Problem set
A - Using the passage below on privacy in English law, explain in one to three sentences why privacy law is treated as distinct from laws such as trespass or assault.
B - Write a continuation of the passage below on privacy in English law, beginning after its final sentence.

Source passage
:::::
= Privacy in English law =

Protection of personal or private information

Privacy in English law is a rapidly developing area of English law that considers situations where individuals have a legal right to informational privacy - the protection of personal or private information from misuse or unauthorized disclosure. Privacy law is distinct from those laws such as trespass or assault that are designed to protect physical privacy. Such laws are generally considered as part of criminal law or the law of tort. Historically, English common law has recognized no general right or tort of privacy, and offered only limited protection through the doctrine of breach of confidence and a "piecemeal" collection of related legislation on topics like harassment and data protection.
The introduction of the Human Rights Act 1998 incorporated into English law the European Convention on Human Rights. Article 8.1 of the ECHR provided an explicit right to respect for a private life. The Convention also requires the judiciary to "have regard" to the Convention in developing the common law.

==Definition==
The earliest definition of privacy in English law was given by Thomas M. Cooley who defined privacy as "the right to be left alone". In 1972 the Younger Committee, an inquiry into privacy stated that the term could not be defined satisfactorily. Again in 1990 the Calcutt Committee concluded that: "nowhere have we found a wholly satisfactory statutory definition of privacy".
:::::
Recorded data
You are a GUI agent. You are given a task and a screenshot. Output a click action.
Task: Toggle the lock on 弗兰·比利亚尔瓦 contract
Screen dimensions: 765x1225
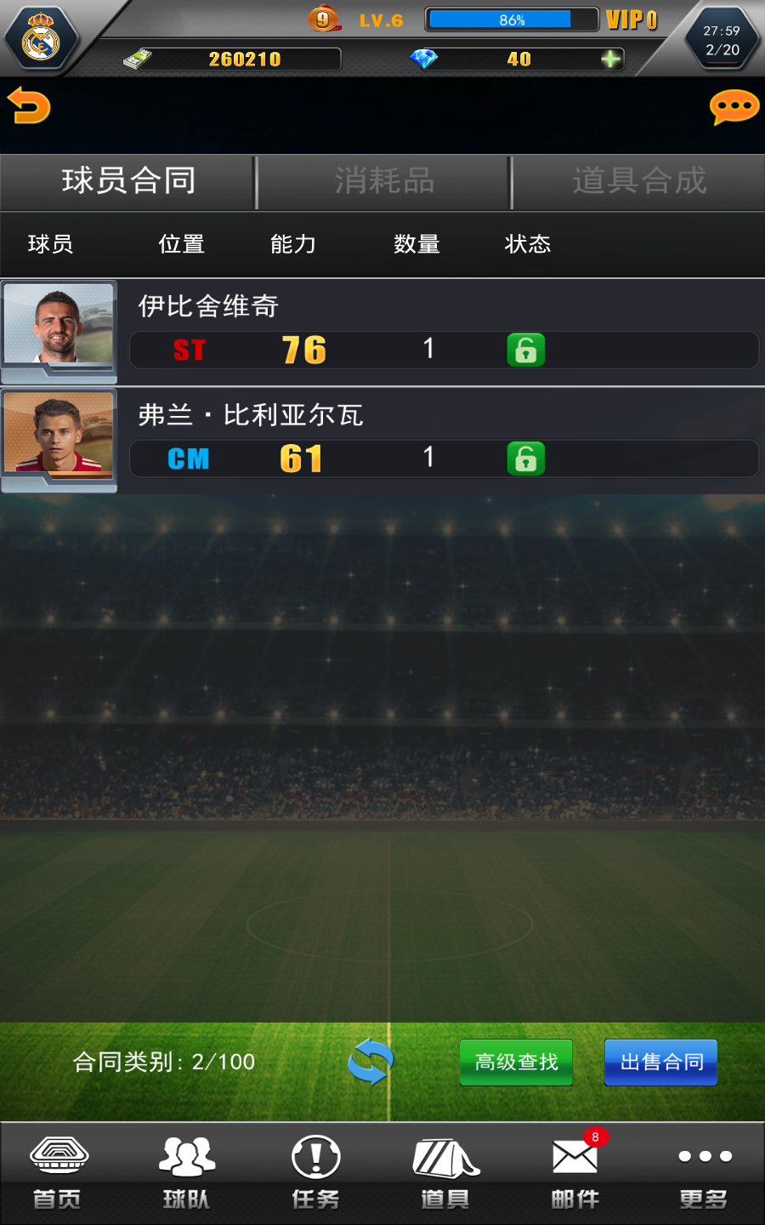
:::::
Solved tasks
A - Trespass and assault are designed to protect physical privacy. Privacy law instead concerns informational privacy, meaning the protection of personal or private information from misuse or unauthorized disclosure.

B -
==Common law==

There is currently a right to privacy in common law. This point was reaffirmed when the House of Lords ruled in Campbell v MGN (a case involving a supermodel who claimed that she had not taken drugs). It has also been stated that the European Convention on Human Rights does not require the development of an independent tort of privacy. In the absence of a common law right to privacy in English law torts such as the equitable doctrine breach of confidence, torts linked to the intentional infliction of harm to the person and public law torts relating to the use of police powers have been used to fill a gap in the law. The judiciary has developed the law in an incremental fashion and have resisted the opportunity to create a new tort.

==Expansion of privacy laws==

British radio DJ Sara Cox's case against The People newspaper in 2003 was one of the first celebrity privacy cases. The media referred to the case as a "watershed". The disc jockey sued after the newspaper printed nude photographs of her taken while on her honeymoon. However the case was settled out of court and so did not establish a precedent. The decision was seen as discrediting the Press Complaints Commission

The expansion of the doctrine of breach of confidence under the Human Rights Act began with the Douglas v Hello! decision in 2005. Section 6 of the Human Rights Act requires English courts to give effect to the rights in the Convention when developing the common law. There is no need to show a pre-existing relationship of confidence where private information is involved and the courts have recognised that the publication of private material represents a detriment in itself. The Human Rights act has horizontal effect in disputes between private individuals meaning that the Human Rights Act is just as applicable as if one party had been a public body. Breach of confidence now extends to private information (regardless of whether it is confidential) so as to give effect to Article 8 of the European Convention on Human Rights. Before this breach of confidence afforded "umbrella protection" to both personal and non-personal information.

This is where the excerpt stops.